Estando allí empecé a evocar con mi amiga otros tiempos.  Le conté de cuando conocí a Vargas Llosa en Costa Rica en los años ochenta, quizás. Le conté de lo importantes que fueron sus libros cuando yo era también muy joven. Después hablamos con otras personas,  todas ancladas en lo que fue, pues en el presente estaban los trabajos, los hijos ya crecidos e irreconocibles, el cansancio de las jornadas y ese ícono llamado Vargas Llosa, muy derecho,  aún atractivo,  intocable en su altura. Pero a la misma vez Vargas Llosa era un escritor que yo ya no leía, un artífice cuyas mejores luces venían apagándose desde los ochentas y cuya literatura ya no me interesaba. Era un hombre que me desconcertaba, pues siendo tan brillante porfiaba en confundir libertad con libertad de empresa, y en defender a capa y espada ideologías que sustentan violencia y grandes desigualdades. 

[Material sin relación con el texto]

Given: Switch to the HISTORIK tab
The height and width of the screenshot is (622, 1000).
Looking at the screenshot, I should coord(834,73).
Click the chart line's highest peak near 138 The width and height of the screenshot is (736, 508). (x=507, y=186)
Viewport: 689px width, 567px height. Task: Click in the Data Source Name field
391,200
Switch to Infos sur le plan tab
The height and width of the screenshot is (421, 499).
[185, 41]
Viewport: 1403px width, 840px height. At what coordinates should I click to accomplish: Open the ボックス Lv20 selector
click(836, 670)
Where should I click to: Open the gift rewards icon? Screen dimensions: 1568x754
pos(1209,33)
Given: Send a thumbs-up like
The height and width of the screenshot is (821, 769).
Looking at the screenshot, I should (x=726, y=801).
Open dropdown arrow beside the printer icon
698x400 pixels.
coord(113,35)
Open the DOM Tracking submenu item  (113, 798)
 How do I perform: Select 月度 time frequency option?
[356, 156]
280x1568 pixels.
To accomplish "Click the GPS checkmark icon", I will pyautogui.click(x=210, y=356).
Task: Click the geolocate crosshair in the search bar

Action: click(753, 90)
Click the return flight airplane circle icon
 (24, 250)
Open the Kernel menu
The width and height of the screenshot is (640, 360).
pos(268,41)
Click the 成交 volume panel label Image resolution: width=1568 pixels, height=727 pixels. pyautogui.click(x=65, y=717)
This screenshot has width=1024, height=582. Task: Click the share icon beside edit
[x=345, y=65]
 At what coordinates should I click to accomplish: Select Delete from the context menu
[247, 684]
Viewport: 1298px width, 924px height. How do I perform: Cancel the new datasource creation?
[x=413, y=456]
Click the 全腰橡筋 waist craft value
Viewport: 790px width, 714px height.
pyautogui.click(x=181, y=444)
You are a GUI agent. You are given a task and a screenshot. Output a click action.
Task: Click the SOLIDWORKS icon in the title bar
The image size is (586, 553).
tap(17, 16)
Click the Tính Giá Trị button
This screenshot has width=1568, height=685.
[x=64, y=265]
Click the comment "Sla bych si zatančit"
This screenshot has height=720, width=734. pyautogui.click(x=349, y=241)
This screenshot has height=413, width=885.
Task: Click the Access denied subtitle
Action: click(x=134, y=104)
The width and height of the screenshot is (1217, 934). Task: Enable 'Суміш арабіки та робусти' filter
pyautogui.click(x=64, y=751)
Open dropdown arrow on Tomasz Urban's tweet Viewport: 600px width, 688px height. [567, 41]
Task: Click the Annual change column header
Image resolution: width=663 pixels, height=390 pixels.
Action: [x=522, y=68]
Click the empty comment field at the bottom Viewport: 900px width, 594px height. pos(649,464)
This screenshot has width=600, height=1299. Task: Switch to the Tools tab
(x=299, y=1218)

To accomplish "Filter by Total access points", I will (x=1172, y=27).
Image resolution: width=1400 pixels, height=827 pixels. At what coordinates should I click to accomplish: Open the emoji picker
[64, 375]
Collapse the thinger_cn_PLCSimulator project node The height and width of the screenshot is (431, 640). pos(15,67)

Ver a Vargas Llosa fue cerrar un capítulo en mi historia personal. Dejar Dickinson esa noche fue despedirme de casi todos mis viejos héroes: García Márquez,  Fuentes… Mientras manejaba de regreso a casa en algún momento pensé en las sabias palabras de mi amiga Eugenia Meza,  quien hace poco me decía que todo en la vida es un relevo.  Lo dijo como parte de una conversación sobre sus hijas, pero también como un aviso en lo personal.  Y ya en mi apartamento, haciendo balance de la experiencia, siento que lo mejor de la noche fue viajar con Amy McNichols. Hablar con ella. Aprender de ella.